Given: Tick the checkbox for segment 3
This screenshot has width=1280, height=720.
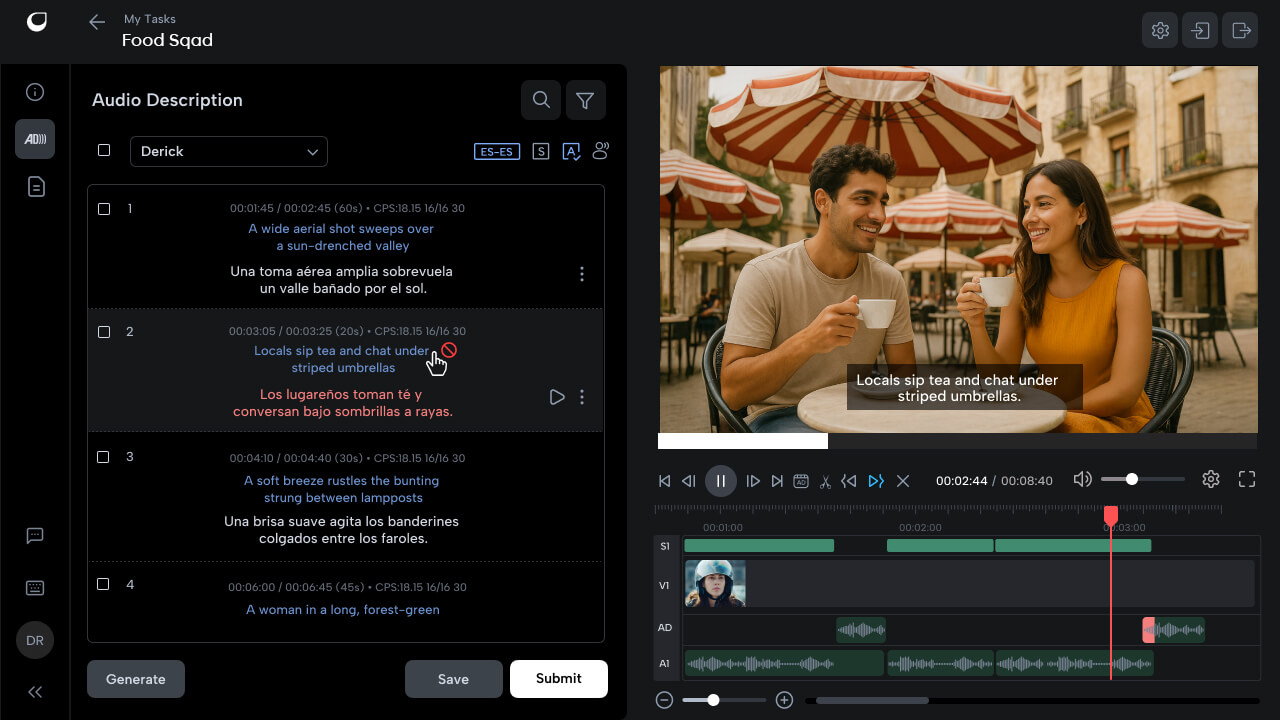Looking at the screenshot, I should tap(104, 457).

========

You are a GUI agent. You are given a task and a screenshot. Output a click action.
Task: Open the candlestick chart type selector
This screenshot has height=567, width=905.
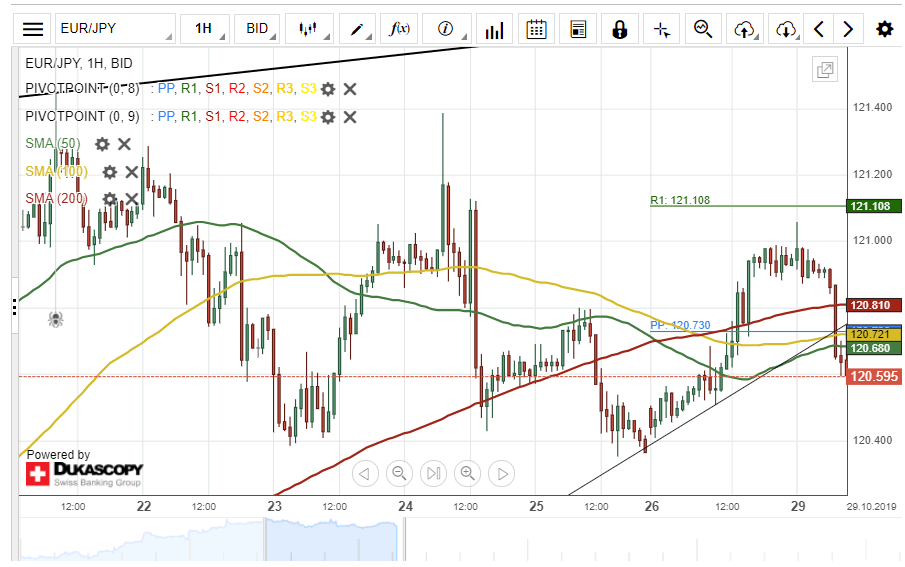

========

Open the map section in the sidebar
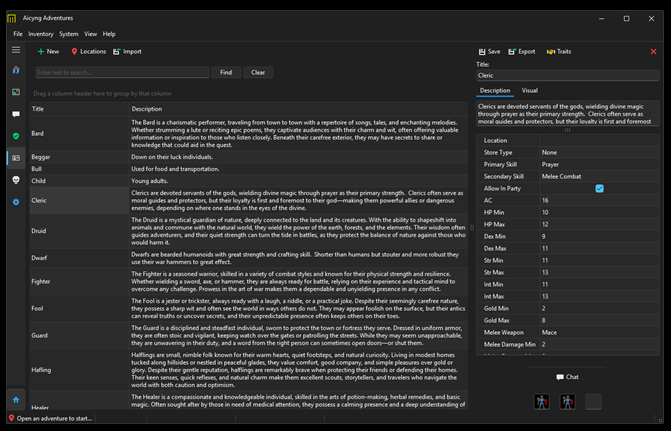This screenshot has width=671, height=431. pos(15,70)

========

» **Short problem**
How many lines in the records above contain the word "Open"? Reply with the number alone.

» **Exercise answer**
2